The Associated Press carried a story this past week about an incentive supported by President Obama to help illegal immigrants become American citizens and graduate college.
This underlying concern over the rights and privileges of illegal immigrants to the United States has been one of fluctuating fervor over the past decade. The question inevitably comes down to how this unaccounted-for body will affect the country and what treatment it will receive.
Personally, I believe both sides of this discussion have valid points. Illegal immigrants come to this country mostly under political, economic or social duress. They flee war-torn, disease-stricken and economically-unstable environments.
Many simply wish for a better life for themselves and their families, a place where their children may grow up with the chance for a quality education, future prospects and the ability to live without fear.

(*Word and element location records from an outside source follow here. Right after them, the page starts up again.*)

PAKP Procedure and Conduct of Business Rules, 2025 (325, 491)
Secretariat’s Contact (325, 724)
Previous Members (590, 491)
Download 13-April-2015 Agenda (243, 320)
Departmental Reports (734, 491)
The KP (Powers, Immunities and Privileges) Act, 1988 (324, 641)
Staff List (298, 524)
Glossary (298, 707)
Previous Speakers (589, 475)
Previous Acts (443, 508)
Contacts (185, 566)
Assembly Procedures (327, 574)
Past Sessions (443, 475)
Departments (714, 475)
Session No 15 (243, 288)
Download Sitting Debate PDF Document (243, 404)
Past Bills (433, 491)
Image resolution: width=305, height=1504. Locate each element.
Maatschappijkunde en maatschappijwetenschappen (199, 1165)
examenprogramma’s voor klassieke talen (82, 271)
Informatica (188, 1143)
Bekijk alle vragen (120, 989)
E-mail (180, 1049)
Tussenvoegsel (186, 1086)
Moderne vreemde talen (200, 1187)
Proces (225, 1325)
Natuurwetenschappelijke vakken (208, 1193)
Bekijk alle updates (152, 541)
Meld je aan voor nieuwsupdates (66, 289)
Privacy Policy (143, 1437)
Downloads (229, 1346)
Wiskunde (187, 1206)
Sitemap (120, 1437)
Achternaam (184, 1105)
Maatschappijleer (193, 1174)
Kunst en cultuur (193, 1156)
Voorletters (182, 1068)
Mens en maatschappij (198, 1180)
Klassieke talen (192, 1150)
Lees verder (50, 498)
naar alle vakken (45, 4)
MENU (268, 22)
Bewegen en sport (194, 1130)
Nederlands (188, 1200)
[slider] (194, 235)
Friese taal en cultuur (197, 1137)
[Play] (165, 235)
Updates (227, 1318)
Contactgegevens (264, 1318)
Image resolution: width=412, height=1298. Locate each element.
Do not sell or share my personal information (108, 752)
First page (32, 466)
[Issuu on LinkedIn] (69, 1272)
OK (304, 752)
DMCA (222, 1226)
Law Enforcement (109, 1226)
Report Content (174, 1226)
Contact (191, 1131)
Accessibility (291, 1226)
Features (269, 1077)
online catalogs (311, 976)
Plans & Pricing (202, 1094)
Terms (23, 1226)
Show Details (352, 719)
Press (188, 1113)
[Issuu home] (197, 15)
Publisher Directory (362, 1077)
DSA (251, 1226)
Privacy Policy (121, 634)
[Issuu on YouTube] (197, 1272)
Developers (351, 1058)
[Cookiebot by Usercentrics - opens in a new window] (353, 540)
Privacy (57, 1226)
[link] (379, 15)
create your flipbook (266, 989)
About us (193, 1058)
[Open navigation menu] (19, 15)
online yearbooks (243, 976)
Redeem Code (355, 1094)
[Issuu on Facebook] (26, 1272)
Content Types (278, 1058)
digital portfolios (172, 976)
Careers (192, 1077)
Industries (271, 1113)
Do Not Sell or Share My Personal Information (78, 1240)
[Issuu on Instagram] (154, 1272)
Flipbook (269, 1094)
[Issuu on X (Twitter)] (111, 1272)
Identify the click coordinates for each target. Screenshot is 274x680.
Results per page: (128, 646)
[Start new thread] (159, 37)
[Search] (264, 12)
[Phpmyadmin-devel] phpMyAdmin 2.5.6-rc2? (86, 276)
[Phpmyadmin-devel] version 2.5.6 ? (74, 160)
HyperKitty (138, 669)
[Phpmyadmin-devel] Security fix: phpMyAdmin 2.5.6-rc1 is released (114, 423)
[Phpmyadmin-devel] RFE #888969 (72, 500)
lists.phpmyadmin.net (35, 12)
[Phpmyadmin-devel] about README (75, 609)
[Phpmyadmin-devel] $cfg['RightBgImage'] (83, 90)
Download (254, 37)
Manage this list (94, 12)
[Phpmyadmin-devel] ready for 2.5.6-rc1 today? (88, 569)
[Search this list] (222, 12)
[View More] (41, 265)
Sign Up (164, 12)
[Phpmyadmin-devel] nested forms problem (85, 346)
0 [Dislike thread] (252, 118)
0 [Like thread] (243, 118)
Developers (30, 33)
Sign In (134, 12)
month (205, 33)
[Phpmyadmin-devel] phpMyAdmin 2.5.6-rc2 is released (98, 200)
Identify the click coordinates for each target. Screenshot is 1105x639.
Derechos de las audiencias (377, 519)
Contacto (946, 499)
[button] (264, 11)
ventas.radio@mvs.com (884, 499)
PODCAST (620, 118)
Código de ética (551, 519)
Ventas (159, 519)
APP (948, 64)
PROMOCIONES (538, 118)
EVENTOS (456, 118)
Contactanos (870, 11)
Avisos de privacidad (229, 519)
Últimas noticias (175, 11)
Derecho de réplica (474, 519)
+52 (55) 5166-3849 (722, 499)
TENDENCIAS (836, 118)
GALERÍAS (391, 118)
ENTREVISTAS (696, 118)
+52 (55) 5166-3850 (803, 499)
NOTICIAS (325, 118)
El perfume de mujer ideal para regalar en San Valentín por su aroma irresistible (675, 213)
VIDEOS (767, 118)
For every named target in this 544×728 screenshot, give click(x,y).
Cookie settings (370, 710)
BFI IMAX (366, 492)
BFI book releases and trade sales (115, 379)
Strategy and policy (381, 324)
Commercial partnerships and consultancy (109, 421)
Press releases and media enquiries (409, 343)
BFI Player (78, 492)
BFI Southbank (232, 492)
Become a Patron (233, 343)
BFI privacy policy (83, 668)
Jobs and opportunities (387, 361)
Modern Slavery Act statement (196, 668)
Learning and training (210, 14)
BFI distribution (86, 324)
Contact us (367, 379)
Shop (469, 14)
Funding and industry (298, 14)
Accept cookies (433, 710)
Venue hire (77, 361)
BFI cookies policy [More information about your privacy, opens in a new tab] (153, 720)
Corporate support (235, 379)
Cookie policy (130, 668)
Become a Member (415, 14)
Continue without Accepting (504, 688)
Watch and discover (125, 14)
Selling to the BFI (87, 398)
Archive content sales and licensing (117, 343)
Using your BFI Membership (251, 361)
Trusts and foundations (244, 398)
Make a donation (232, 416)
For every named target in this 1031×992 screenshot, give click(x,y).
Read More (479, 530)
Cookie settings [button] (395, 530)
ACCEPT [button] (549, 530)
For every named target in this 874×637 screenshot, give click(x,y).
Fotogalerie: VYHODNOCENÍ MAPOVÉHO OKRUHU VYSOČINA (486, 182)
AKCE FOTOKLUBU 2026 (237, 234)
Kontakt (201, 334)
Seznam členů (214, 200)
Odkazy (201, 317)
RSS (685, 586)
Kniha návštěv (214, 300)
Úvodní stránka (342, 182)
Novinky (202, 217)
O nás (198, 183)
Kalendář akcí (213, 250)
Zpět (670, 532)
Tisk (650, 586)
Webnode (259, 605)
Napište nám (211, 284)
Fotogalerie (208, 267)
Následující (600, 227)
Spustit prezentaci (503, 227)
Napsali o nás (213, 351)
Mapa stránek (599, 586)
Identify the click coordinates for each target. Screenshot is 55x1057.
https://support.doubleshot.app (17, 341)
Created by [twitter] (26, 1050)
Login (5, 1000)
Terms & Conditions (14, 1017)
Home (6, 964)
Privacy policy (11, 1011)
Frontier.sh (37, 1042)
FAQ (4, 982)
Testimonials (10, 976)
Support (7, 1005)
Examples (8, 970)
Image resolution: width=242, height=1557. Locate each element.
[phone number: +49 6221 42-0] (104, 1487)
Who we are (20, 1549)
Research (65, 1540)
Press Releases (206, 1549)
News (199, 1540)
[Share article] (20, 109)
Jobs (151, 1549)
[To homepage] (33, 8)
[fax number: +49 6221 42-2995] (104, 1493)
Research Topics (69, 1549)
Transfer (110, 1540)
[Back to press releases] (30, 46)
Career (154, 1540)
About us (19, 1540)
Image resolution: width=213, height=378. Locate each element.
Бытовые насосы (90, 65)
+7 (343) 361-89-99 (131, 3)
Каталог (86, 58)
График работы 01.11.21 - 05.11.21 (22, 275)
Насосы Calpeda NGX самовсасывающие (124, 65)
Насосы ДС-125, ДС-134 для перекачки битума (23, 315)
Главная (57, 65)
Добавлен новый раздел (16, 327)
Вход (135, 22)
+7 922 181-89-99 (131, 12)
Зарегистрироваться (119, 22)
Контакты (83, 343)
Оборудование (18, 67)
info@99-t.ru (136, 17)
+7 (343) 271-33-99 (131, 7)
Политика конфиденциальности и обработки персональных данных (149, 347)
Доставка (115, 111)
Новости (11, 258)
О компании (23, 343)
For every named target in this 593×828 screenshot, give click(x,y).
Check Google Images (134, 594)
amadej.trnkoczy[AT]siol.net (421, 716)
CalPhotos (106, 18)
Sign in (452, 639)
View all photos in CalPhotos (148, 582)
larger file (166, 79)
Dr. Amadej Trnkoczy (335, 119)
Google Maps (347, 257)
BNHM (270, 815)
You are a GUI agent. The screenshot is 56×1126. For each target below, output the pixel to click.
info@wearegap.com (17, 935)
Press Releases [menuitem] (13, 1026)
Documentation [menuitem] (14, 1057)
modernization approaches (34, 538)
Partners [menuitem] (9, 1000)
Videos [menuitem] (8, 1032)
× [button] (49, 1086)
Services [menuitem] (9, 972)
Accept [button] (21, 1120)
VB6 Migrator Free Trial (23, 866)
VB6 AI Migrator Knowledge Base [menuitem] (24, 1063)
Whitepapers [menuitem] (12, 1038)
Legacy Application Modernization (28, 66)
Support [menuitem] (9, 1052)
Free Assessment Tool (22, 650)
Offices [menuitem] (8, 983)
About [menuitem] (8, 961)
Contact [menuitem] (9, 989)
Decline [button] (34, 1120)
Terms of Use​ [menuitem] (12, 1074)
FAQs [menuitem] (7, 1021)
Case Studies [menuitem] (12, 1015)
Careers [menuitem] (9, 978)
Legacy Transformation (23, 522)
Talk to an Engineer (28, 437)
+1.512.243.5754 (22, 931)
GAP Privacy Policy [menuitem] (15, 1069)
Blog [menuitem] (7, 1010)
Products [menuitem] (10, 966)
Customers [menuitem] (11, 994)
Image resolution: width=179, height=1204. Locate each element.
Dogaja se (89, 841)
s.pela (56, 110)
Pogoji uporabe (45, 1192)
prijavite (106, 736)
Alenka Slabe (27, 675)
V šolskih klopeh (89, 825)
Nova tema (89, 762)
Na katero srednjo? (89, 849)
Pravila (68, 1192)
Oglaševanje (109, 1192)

For those of us who have lived in such security for most or all of our lives, this might seem like a strange concept.
On the opposite side of the argument, many see the influx of immigrants, particularly those entering the United States illegally, as a detriment to the system. These people might argue that the immigrants’ presence dilutes the American culture and identity, that jobs and resources are being consumed unfairly and more rapidly than they would have otherwise.
My belief is that the way Americans look at immigrants as a whole needs to change. We are a country founded on immigration. Our ancestors came here for many of the same reasons others are arriving today: security, freedom, a more hopeful future. These people are aware of the risks, especially if they are attempting to enter the United States illegally, and therefore they must have extremely good reasons for doing so.
Overall, rather than corrupting the so-called “American way,” immigrants actually revitalize it. My aunt, for example, is from the Philippines, and the wealth of information and experience she brings from that culture is astounding and enriching. In other words, the America we see today could not have been possible without immigrants. They are an under-appreciated, yet vital, part of who we are, and they should not be treated any differently because of where they were born.